Stored records

####################

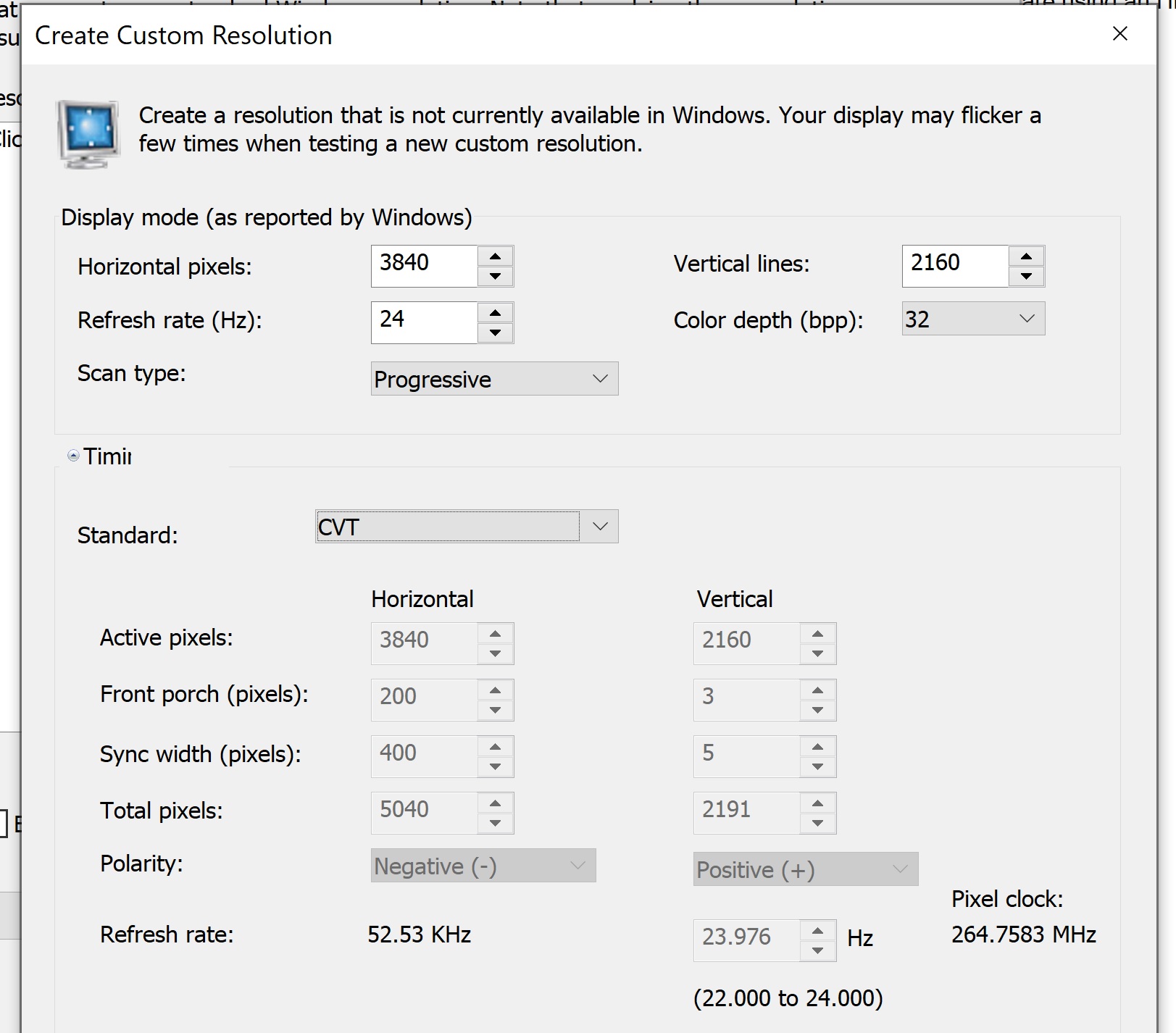The height and width of the screenshot is (1033, 1176).
Task: Click the Vertical lines input field
Action: [x=955, y=265]
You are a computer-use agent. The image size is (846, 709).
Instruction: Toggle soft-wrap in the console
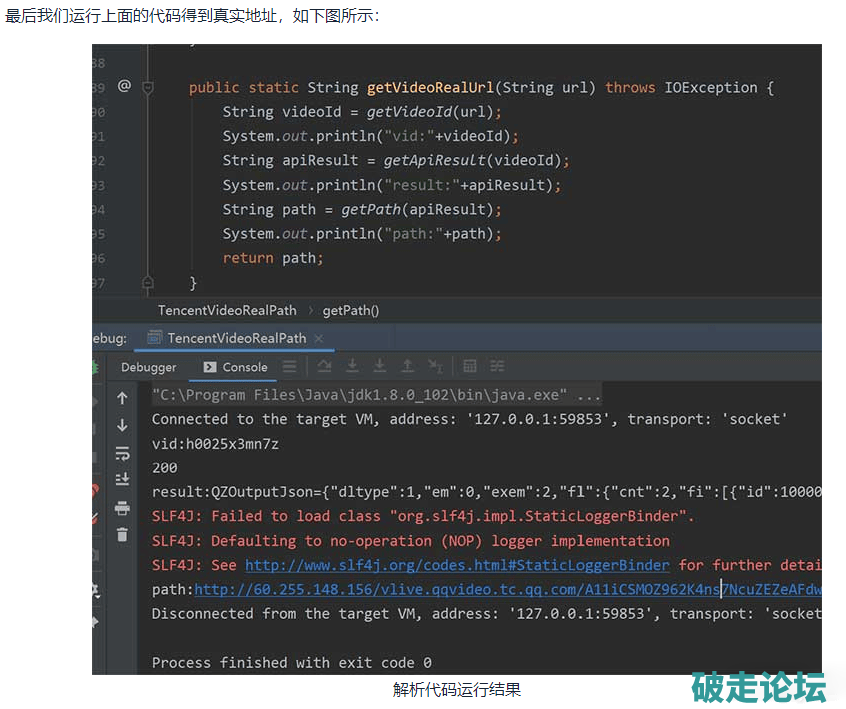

####################

HOW TO COMPLETE THIS TASK: Using the records above, extract exactly and only the lines from the one with "You are a computer-use" through the final line, inclusive, leaving out pictures.

SOLUTION TO THIS EXERCISE:
You are a computer-use agent. The image size is (846, 709).
Instruction: Toggle soft-wrap in the console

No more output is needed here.